1. While it would take many years to drastically reduce fossil fuel emissions, shifts toward veganism can begin right away.

2. Methane, emitted from cows and other ruminants, is over 80 times as potent as CO2 per unit weight in heating the atmosphere and, unlike CO2, which stays in the atmosphere for hundreds of years, is almost completely gone in less than 20 years.

3. Most importantly, if much of the vast areas of the world now used for grazing and raising feed crops for animals were reforested, that would result in the sequestering of much atmospheric CO2, reducing it from its current very dangerous level to a much safer one. 

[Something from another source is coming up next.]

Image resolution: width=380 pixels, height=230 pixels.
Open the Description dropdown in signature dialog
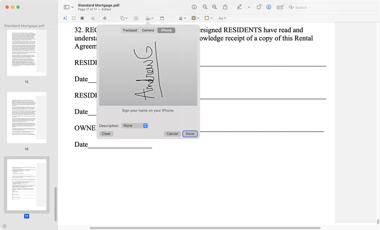coord(135,125)
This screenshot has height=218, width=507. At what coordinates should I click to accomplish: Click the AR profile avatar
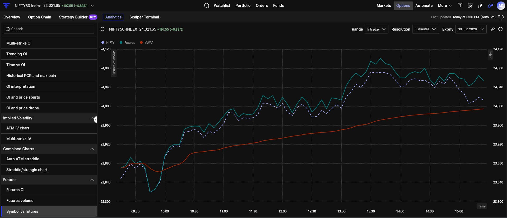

     Dr. Perussello also stresses that animal agriculture has many other negative effects including that “animal farming and capture fishing are the leading causes of biodiversity loss.”

    The final section of the book has valuable material for new vegans and people moving toward a vegan lifestyle, with sections on “transitioning to a vegan diet,” “changing our outlook on life,” “other aspects of living vegan,” “common mistakes when going vegan,” and “useful tips.”

    Food For Thought can be summarized in its following words:

The flesh of dead, tortured creatures and their secretions can no longer be regarded as food given our current evolutionary stage. Raising animals as food is doing too much damage not only to animals, but also to our health, to the environment, to social equality, and to our humanity. We obviously cannot go on like this. Not if we care about the next generations, not if we wish to evolve morally, not if we want to live in a peaceful and humane world, as we say we want to do.       

     In view of all the major negatives of animal-based agriculture that the book spotlights, it is very discouraging to realize that, since 1961, “global meat consumption has increased fourfold,” and that it continues to increase.

    By skillfully making people aware of such facts, Food For Thought has the potential to be transformative, helping to shift our imperiled planet onto a sustainable path and leaving a decent, habitable, healthy world for future generations. Hence, I very strongly recommend it
     It is very important to recognize that there is no Planet B, nor effective Plan B.